Philosophie

Nous sommes tous des passeurs de vie.

En ce qui nous concerne, ce qui nous intéresse dans la Vie, c’est à la fois le fond et la forme. Le fond, en tant que sens que nous pouvons lui donner, en tant que lien avec les autres. La forme, celle que nous avons définitivement choisie, la joie, qui nous paraît intrinsèquement liée à la vie.

Le vin est dans le cas présent l’instrument de la transmission de la vie, dans l’intention de créer du lien : avec ce que nous sommes dans notre singularité, avec notre prochain et alter-égo, avec la nature d’où nous venons et où nous retournons.

Le vin est pour nous moyen d’expression et de communion.

En reliant le vin à la Nature avec intégrité, par des pratiques culturales de bon père de famille, nous - vignerons - aidons les hommes à se relier à elle, et donc à leur véritable nature.

Cet éveil à ce que nous sommes n’est possible que si le vin est lui-même bien né et bien vivant. A ce titre, il évoluera et se bonifiera. A la différence du vin "en conserve", qui est mort et ôte de l’énergie, le vin vivant en donne : il vivifie, communique de la joie et de l’envie, qu’il soit jeune ou plus âgé. Il a la jeunesse intelligente et la vieillesse heureuse. Comme le disait Henri Jayer, les vins doivent paraître ″vieux quand ils sont jeunes, et jeunes quand ils sont vieux″.

Qu’est-ce qui doit être vivant dans le vin ? Notre réponse est sans équivoque le fruit, en l’occurrence le raisin. D’aucuns préciseront - car la fermentation est passée par là - la mémoire du fruit.

Le raisin doit être cueilli au point culminant de sa vitalité, quand le sucre s’accompagne encore de la bienfaisante acidité. Bien entendu, la qualité de l’enracinement de la vigne, la vitalité du sol et de la plante sont indispensables pour mûrir le raisin sans atteindre des niveaux de sucre (donc d’alcool) trop élevés.

Le vin vivant permet à celui qui le boit de découvrir son propre goût, sa liberté. Le vin devient périple initiatique durant lequel l’homme part à la rencontre de lui-même. Le vin doit donc s’adresser à tous, sans élitisme aucun, afin que chacun puisse s’y connaître et s’y reconnaître.

Etre ce que nous sommes est le prérequis pour nous adresser à l’autre, sans lequel nous ne sommes rien.

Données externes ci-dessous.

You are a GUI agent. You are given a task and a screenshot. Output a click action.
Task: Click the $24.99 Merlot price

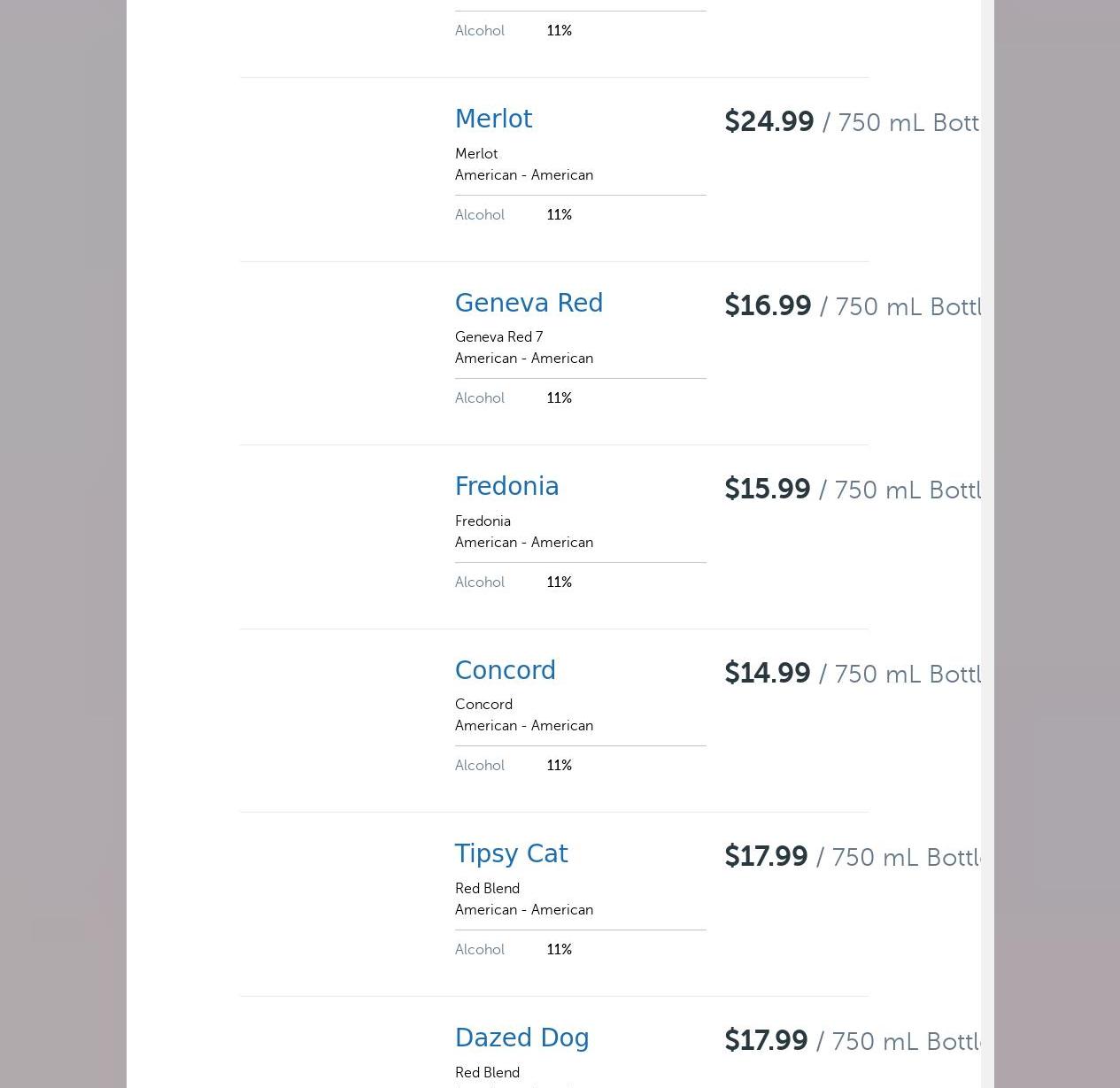click(769, 122)
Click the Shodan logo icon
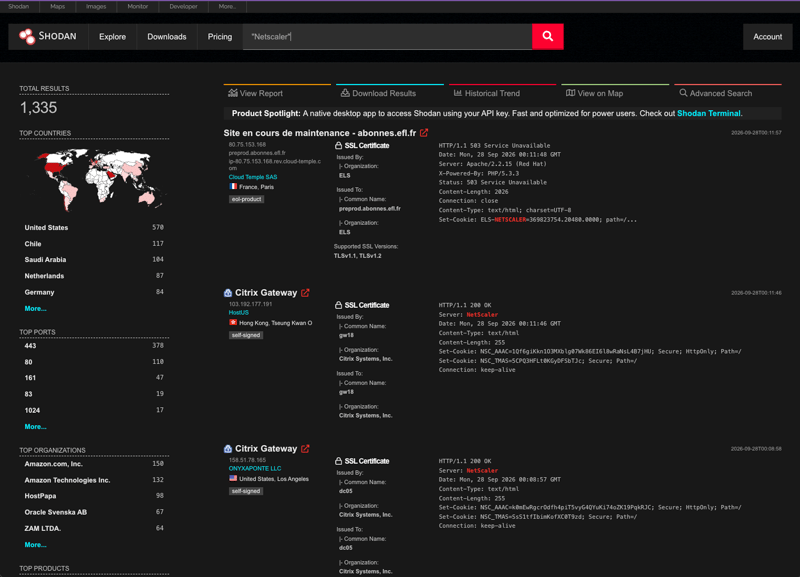Image resolution: width=800 pixels, height=577 pixels. coord(27,36)
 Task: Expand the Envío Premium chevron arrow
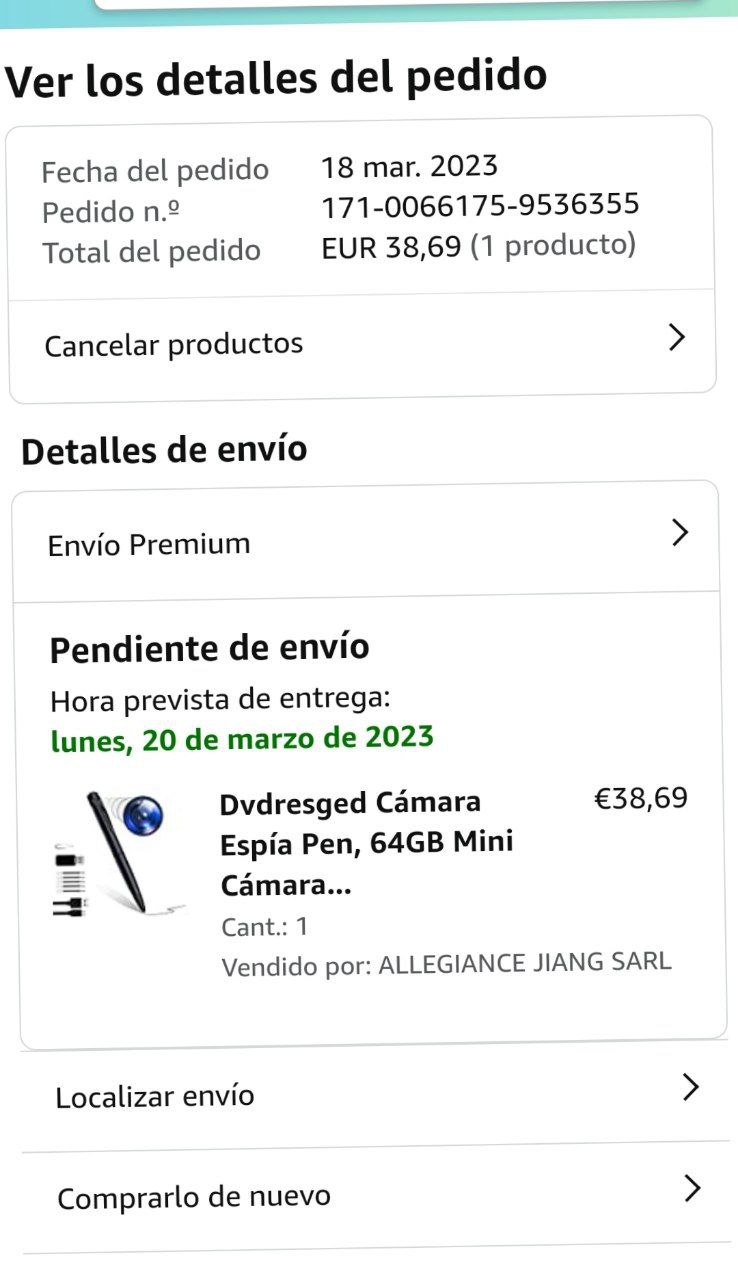[x=680, y=533]
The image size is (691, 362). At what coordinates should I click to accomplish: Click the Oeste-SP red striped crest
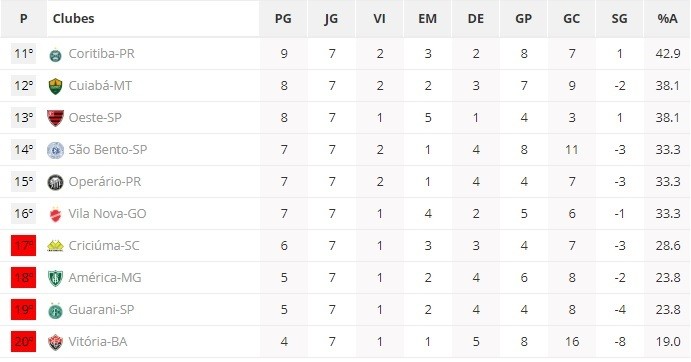pos(56,118)
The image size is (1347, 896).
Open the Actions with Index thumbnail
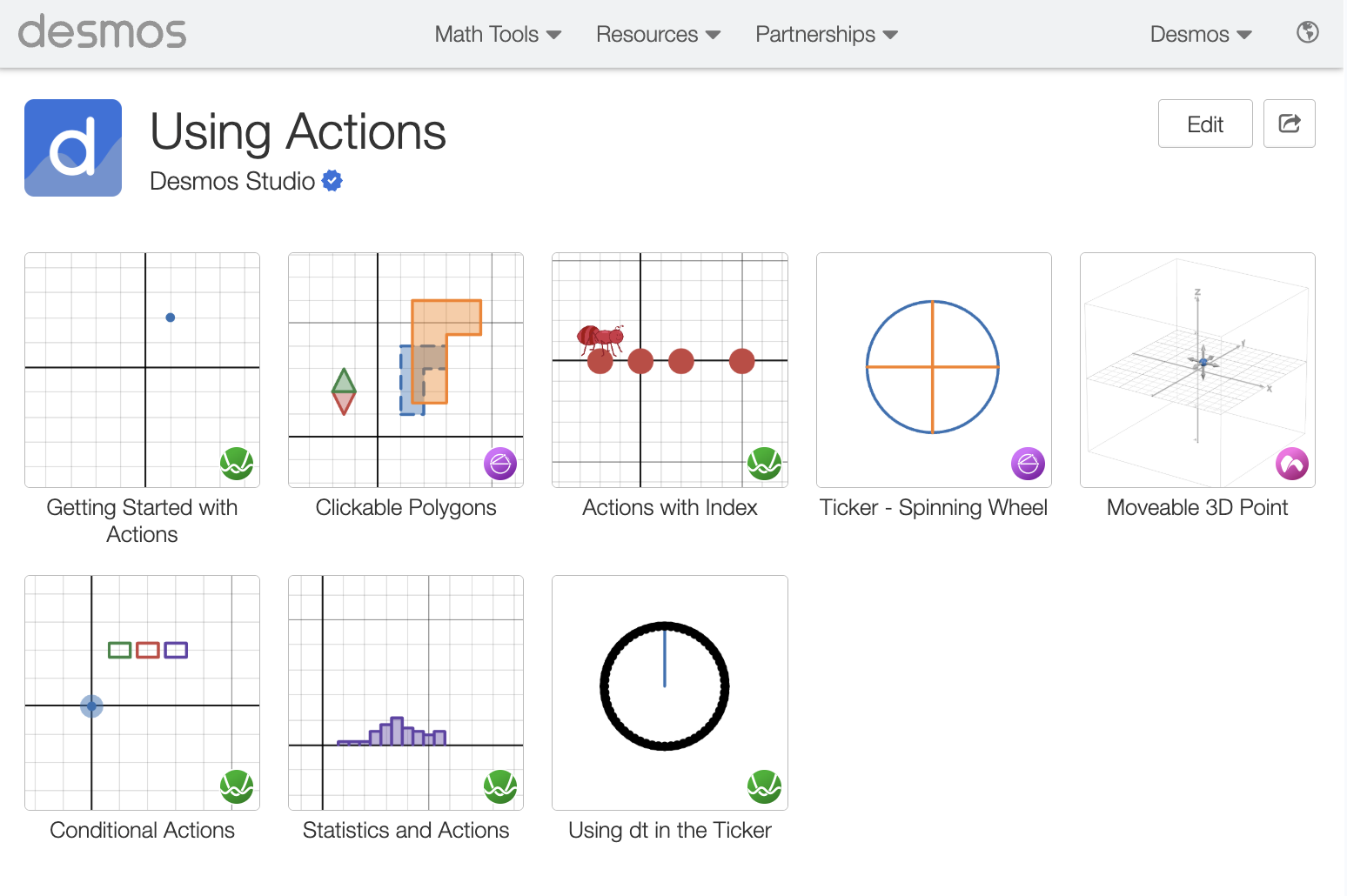click(x=670, y=370)
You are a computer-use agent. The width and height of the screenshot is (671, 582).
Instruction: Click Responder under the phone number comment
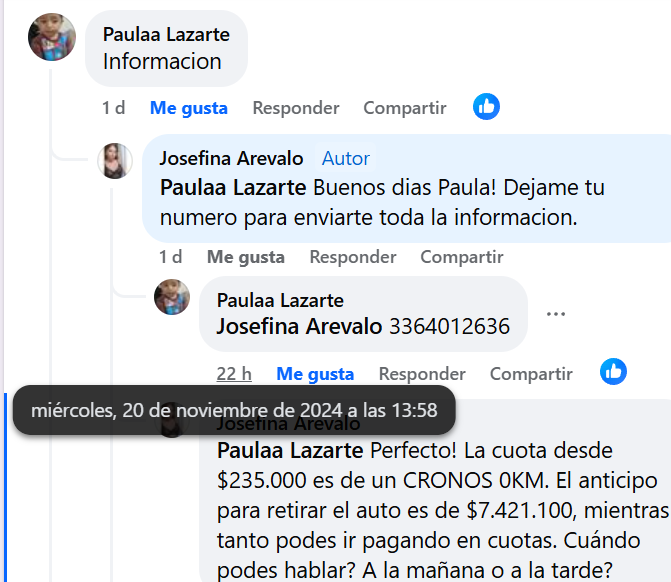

Le vin est donc moyen et non fin en soi. Le moyen par l’émotion ressentie de rapprocher les hommes, de libérer leur fraternité, grâce au plaisir partagé avec ceux que l’on aime.

Aparté historique

Quand j’étais enfant, mon père me disait, dans un mélange de bienveillance, d’envie et de résignation : ″Toi, tu crois que la vie est un éclat de rire″.

Je le crois toujours, et je souhaite que la simple évocation de Roc d’Anglade esquisse la forme d’un sourire à ceux qui le connaissent.

Son prénom ″Roch″ est d’origine espagnole. Je l’ai repris dans Roc d’Anglade, dont la cave est bâtie précisément sur le roc. Anglade ou Anglada est le vieux nom du village de Langlade, qui s’écrivait auparavant L’anglade. Ce nom vient de l’occitan anglata qui signifie terrain en forme d’angle, comme le village.

Mon grand-père paternel Laureano était originaire du sud de l’Espagne, de Fuente Alamo de Murcia. Il a été ouvrier viticole toute sa vie, en Espagne puis en France. Il est mort à 45 ans, empoisonné avec quelques ouvriers comme lui, par un vin destiné à un autre. Un ex-collègue licencié par le Marquis de Soubeyran à Lattes a voulu empoisonner le Marquis en mettant de l’arsenic dans sa barrique.

Il s’est trompé de barrique et a empoisonné la barrique destinée aux ouvriers. C’était en 1946, mon père avait 12 ans.

Roc d’Anglade est une histoire de restauration et de réconciliation avec la vie, d’où l’importance que son vin soit vivifiant et salutaire.